Stored data:
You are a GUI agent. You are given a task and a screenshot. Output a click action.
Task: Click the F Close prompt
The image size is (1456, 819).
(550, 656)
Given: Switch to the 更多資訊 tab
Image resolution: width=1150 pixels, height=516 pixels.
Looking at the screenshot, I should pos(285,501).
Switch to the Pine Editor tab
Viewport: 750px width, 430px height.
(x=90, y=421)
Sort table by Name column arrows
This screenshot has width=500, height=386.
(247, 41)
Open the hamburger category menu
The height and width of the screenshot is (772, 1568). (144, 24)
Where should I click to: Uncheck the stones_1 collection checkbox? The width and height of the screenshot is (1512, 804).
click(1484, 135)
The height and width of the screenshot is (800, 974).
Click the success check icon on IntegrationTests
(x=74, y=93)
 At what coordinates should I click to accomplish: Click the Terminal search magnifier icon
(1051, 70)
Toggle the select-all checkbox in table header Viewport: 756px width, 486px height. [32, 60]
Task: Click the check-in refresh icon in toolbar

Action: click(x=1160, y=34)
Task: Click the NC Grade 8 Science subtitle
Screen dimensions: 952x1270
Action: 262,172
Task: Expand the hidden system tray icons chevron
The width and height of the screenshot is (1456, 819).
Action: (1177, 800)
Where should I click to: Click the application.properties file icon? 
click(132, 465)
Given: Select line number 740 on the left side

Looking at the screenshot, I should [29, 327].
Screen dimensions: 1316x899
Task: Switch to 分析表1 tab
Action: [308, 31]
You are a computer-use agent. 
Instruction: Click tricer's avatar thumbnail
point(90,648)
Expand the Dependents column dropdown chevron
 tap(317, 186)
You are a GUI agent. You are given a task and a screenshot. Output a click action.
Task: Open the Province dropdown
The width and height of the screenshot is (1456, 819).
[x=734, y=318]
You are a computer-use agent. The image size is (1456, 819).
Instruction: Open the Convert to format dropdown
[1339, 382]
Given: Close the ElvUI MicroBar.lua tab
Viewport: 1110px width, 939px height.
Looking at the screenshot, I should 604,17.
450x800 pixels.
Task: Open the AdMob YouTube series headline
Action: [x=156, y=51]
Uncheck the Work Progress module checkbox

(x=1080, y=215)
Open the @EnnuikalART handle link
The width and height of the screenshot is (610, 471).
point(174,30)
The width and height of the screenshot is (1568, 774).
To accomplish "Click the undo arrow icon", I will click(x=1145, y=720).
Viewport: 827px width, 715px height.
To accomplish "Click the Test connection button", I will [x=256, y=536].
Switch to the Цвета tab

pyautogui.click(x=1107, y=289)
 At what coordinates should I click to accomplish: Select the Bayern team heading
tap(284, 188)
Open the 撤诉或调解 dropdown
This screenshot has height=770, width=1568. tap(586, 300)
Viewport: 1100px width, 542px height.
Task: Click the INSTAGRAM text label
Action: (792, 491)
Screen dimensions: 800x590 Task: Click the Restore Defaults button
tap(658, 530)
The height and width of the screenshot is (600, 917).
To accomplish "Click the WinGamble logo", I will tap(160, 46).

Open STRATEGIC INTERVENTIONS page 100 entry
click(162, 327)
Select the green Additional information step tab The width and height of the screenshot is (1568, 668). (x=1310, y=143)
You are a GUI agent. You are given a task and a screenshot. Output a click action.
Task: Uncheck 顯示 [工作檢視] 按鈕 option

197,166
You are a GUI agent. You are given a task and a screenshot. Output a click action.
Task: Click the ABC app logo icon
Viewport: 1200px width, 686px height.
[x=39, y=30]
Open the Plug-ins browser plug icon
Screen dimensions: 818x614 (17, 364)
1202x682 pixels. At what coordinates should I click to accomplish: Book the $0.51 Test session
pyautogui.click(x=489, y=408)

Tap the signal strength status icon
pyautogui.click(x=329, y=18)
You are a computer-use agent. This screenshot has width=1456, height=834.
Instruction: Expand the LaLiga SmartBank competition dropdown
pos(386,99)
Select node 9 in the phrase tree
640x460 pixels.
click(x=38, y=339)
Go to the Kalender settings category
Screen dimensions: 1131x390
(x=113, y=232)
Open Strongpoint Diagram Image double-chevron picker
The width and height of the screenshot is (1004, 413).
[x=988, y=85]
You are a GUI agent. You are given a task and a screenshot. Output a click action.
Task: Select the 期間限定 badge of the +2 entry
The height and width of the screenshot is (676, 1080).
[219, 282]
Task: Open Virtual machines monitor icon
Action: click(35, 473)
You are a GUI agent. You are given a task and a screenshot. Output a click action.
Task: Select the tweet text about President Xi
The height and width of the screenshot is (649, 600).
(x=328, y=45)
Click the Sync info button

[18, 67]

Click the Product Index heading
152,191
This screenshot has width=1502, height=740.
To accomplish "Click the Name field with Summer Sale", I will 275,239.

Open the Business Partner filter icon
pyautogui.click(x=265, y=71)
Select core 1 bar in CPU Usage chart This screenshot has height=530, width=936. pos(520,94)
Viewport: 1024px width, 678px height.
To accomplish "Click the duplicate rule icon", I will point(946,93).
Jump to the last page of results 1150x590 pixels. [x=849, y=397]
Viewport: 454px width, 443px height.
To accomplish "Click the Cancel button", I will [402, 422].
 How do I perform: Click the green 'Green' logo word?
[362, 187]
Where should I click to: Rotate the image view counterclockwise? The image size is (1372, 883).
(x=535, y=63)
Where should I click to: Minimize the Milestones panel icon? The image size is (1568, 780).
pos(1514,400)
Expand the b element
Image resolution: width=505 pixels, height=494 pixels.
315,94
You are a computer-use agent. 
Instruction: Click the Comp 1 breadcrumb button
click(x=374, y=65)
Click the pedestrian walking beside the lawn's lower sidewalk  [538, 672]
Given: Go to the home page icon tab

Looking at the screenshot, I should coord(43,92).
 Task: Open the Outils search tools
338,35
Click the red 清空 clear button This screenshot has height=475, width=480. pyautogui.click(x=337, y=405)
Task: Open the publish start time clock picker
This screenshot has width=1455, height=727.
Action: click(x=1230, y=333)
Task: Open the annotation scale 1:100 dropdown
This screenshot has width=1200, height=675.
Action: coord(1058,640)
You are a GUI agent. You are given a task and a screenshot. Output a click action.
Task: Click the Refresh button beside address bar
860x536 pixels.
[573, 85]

* **To be done**:
Update the material above by changing each "computer-use agent" to "screen-control agent", with everything else left intact.

* **Exercise solution**:
You are a GUI agent. You are given a task and a screenshot. Output a click action.
Task: Click the F Close prompt
The image size is (1456, 819).
(550, 656)
Given: Switch to the 更多資訊 tab
Image resolution: width=1150 pixels, height=516 pixels.
Looking at the screenshot, I should pos(285,501).
Switch to the Pine Editor tab
Viewport: 750px width, 430px height.
(x=90, y=421)
Sort table by Name column arrows
This screenshot has width=500, height=386.
(247, 41)
Open the hamburger category menu
The height and width of the screenshot is (772, 1568). (144, 24)
Where should I click to: Uncheck the stones_1 collection checkbox? The width and height of the screenshot is (1512, 804).
click(1484, 135)
The height and width of the screenshot is (800, 974).
Click the success check icon on IntegrationTests
(x=74, y=93)
 At what coordinates should I click to accomplish: Click the Terminal search magnifier icon
(1051, 70)
Toggle the select-all checkbox in table header Viewport: 756px width, 486px height. [32, 60]
Task: Click the check-in refresh icon in toolbar

Action: click(x=1160, y=34)
Task: Click the NC Grade 8 Science subtitle
Screen dimensions: 952x1270
Action: 262,172
Task: Expand the hidden system tray icons chevron
The width and height of the screenshot is (1456, 819).
Action: (1177, 800)
Where should I click to: Click the application.properties file icon? 
click(132, 465)
Given: Select line number 740 on the left side

Looking at the screenshot, I should [29, 327].
Screen dimensions: 1316x899
Task: Switch to 分析表1 tab
Action: [308, 31]
You are a screen-control agent. 
Instruction: Click tricer's avatar thumbnail
point(90,648)
Expand the Dependents column dropdown chevron
 tap(317, 186)
You are a GUI agent. You are given a task and a screenshot. Output a click action.
Task: Open the Province dropdown
The width and height of the screenshot is (1456, 819).
[x=734, y=318]
You are a screen-control agent. The image size is (1456, 819).
Instruction: Open the Convert to format dropdown
[1339, 382]
Given: Close the ElvUI MicroBar.lua tab
Viewport: 1110px width, 939px height.
Looking at the screenshot, I should 604,17.
450x800 pixels.
Task: Open the AdMob YouTube series headline
Action: [x=156, y=51]
Uncheck the Work Progress module checkbox

(x=1080, y=215)
Open the @EnnuikalART handle link
The width and height of the screenshot is (610, 471).
point(174,30)
The width and height of the screenshot is (1568, 774).
To accomplish "Click the undo arrow icon", I will click(x=1145, y=720).
Viewport: 827px width, 715px height.
To accomplish "Click the Test connection button", I will [x=256, y=536].
Switch to the Цвета tab

pyautogui.click(x=1107, y=289)
 At what coordinates should I click to accomplish: Select the Bayern team heading
tap(284, 188)
Open the 撤诉或调解 dropdown
This screenshot has height=770, width=1568. tap(586, 300)
Viewport: 1100px width, 542px height.
Task: Click the INSTAGRAM text label
Action: (792, 491)
Screen dimensions: 800x590 Task: Click the Restore Defaults button
tap(658, 530)
The height and width of the screenshot is (600, 917).
To accomplish "Click the WinGamble logo", I will tap(160, 46).

Open STRATEGIC INTERVENTIONS page 100 entry
click(162, 327)
Select the green Additional information step tab The width and height of the screenshot is (1568, 668). (x=1310, y=143)
You are a GUI agent. You are given a task and a screenshot. Output a click action.
Task: Uncheck 顯示 [工作檢視] 按鈕 option

197,166
You are a GUI agent. You are given a task and a screenshot. Output a click action.
Task: Click the ABC app logo icon
Viewport: 1200px width, 686px height.
[x=39, y=30]
Open the Plug-ins browser plug icon
Screen dimensions: 818x614 (17, 364)
1202x682 pixels. At what coordinates should I click to accomplish: Book the $0.51 Test session
pyautogui.click(x=489, y=408)

Tap the signal strength status icon
pyautogui.click(x=329, y=18)
You are a screen-control agent. This screenshot has width=1456, height=834.
Instruction: Expand the LaLiga SmartBank competition dropdown
pos(386,99)
Select node 9 in the phrase tree
640x460 pixels.
click(x=38, y=339)
Go to the Kalender settings category
Screen dimensions: 1131x390
(x=113, y=232)
Open Strongpoint Diagram Image double-chevron picker
The width and height of the screenshot is (1004, 413).
[x=988, y=85]
You are a GUI agent. You are given a task and a screenshot. Output a click action.
Task: Select the 期間限定 badge of the +2 entry
The height and width of the screenshot is (676, 1080).
[219, 282]
Task: Open Virtual machines monitor icon
Action: click(35, 473)
You are a GUI agent. You are given a task and a screenshot. Output a click action.
Task: Select the tweet text about President Xi
The height and width of the screenshot is (649, 600).
(x=328, y=45)
Click the Sync info button

[18, 67]

Click the Product Index heading
152,191
This screenshot has width=1502, height=740.
To accomplish "Click the Name field with Summer Sale", I will 275,239.

Open the Business Partner filter icon
pyautogui.click(x=265, y=71)
Select core 1 bar in CPU Usage chart This screenshot has height=530, width=936. pos(520,94)
Viewport: 1024px width, 678px height.
To accomplish "Click the duplicate rule icon", I will point(946,93).
Jump to the last page of results 1150x590 pixels. [x=849, y=397]
Viewport: 454px width, 443px height.
To accomplish "Click the Cancel button", I will [402, 422].
 How do I perform: Click the green 'Green' logo word?
[362, 187]
Where should I click to: Rotate the image view counterclockwise? The image size is (1372, 883).
(x=535, y=63)
Where should I click to: Minimize the Milestones panel icon? The image size is (1568, 780).
pos(1514,400)
Expand the b element
Image resolution: width=505 pixels, height=494 pixels.
315,94
You are a screen-control agent. 
Instruction: Click the Comp 1 breadcrumb button
click(x=374, y=65)
Click the pedestrian walking beside the lawn's lower sidewalk  [538, 672]
Given: Go to the home page icon tab

Looking at the screenshot, I should coord(43,92).
 Task: Open the Outils search tools
338,35
Click the red 清空 clear button This screenshot has height=475, width=480. pyautogui.click(x=337, y=405)
Task: Open the publish start time clock picker
This screenshot has width=1455, height=727.
Action: click(x=1230, y=333)
Task: Open the annotation scale 1:100 dropdown
This screenshot has width=1200, height=675.
Action: coord(1058,640)
You are a GUI agent. You are given a task and a screenshot. Output a click action.
Task: Click the Refresh button beside address bar
860x536 pixels.
[573, 85]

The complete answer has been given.